A segunda é que não se
envergonhe de aprender de ninguém.
A terceira é que, quando
tiver alcançado a ciência, não despreze aos demais.
Muitos se enganaram por
quererem parecer sábios antes do tempo, pois com isto envergonharam-se de
aprender dos demais o que ignoravam. Tu, porém meu filho, aprende de todos de
boa vontade aquilo que desconheces. Serás mais sábio do que todos, se quiseres
aprender de todos. Nenhuma ciência, portanto, tenhas como vil, porque toda
ciência é boa. Nenhuma Escritura, ou pelo menos, nenhuma Lei desprezes, se
estiver à disposição. Se nada lucrares, também nada terás perdido. Diz, de
fato, o Apóstolo: "Omnia legentes, quae bona sunt tenentes" (I Tess 5,
21).
O bom estudante deve ser
humilde e manso, inteiramente alheio aos cuidados do mundo e às tentações dos
prazeres, e solícito em aprender de boa vontade de todos. Nunca presuma de sua
ciência; não queira parecer douto, mas
sê-lo; busque os ditos dos sábios, e procure ardentemente ter sempre os seus
vultos diante dos olhos da mente, como um espelho.
Três coisas necessárias ao estudante.
Três coisas são necessárias
ao estudante: a natureza, o exercício e a disciplina.
Na natureza, que facilmente
perceba o que foi ouvido e firmemente retenha o percebido.
No exercício, que cultive o
senso natural pelo trabalho e diligência.
Na disciplina, que vivendo
louvavelmente, componha os costumes com a ciência.

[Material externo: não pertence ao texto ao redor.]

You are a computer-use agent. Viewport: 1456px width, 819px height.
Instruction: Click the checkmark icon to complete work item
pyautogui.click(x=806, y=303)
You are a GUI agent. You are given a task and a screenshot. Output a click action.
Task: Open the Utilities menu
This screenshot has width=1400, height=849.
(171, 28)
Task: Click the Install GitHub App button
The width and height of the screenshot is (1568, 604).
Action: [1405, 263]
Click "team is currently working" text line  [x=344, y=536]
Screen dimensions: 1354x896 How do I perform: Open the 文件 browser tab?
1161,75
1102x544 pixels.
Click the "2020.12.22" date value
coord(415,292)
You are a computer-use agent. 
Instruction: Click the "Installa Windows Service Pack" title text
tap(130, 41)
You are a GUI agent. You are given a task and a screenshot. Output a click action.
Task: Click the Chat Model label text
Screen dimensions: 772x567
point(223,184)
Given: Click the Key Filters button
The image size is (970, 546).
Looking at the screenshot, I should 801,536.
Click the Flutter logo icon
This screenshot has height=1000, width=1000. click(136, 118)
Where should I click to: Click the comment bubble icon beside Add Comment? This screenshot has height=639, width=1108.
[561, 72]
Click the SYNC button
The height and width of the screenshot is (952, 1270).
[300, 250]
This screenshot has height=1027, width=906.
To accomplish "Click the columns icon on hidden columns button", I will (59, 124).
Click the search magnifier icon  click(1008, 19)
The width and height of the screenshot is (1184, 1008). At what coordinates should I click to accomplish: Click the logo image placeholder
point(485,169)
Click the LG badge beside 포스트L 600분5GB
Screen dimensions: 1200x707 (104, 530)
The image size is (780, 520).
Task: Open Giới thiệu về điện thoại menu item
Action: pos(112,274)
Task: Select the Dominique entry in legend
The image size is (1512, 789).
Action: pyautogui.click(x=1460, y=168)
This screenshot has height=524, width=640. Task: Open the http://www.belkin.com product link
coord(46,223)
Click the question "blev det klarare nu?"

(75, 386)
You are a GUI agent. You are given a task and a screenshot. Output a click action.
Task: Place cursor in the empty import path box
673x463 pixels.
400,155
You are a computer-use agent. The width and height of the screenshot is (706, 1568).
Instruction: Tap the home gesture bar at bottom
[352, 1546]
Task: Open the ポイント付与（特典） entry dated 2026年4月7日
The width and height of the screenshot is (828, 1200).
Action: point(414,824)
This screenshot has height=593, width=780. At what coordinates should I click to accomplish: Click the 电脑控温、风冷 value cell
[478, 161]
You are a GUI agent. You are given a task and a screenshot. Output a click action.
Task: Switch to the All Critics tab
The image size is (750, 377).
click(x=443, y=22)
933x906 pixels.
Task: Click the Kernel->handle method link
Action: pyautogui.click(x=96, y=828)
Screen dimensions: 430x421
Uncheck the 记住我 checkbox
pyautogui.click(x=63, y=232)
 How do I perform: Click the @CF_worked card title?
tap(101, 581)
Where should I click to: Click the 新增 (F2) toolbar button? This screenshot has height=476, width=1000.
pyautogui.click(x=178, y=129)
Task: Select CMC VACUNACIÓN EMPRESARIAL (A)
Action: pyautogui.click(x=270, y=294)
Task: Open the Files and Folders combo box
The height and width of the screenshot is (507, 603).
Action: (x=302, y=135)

Prime pelo engenho e pela memória.
Os que se dedicam ao estudo
devem primar simultâneamente pelo engenho e pela memória, ambos os quais em
todo estudo estão de tal modo unidos entre si que, faltando um, o outro não
poderá conduzir ninguém à perfeição, assim como de nada aproveitam os lucros
onde faltam os vigilantes, e em vão se fortificam os tesouros quando não se tem
o que neles guardar.
O engenho é um certo vigor
naturalmente existente na alma, importante em si mesmo.
A memória é a firmíssima
percepção das coisas, das palavras, das sentenças e dos significados por parte
da alma ou da mente.
O que o engenho encontra, a
memória custodia.
O engenho provém da
natureza, é auxiliado pelo uso, é embotado pelo trabalho imoderado e aguçado
pelo exercício moderado.
A memória é principalmente
ajudada e fortificada pelo exercício de reter e de meditar assiduamente.
A leitura e a meditação.
Duas coisas há que exercitam
o engenho: a leitura e a meditação.
Na leitura, mediante regras
e preceitos, somos instruídos pelas coisas que estão escritas. A leitura é
também uma investigação do sentido por uma alma disciplinada.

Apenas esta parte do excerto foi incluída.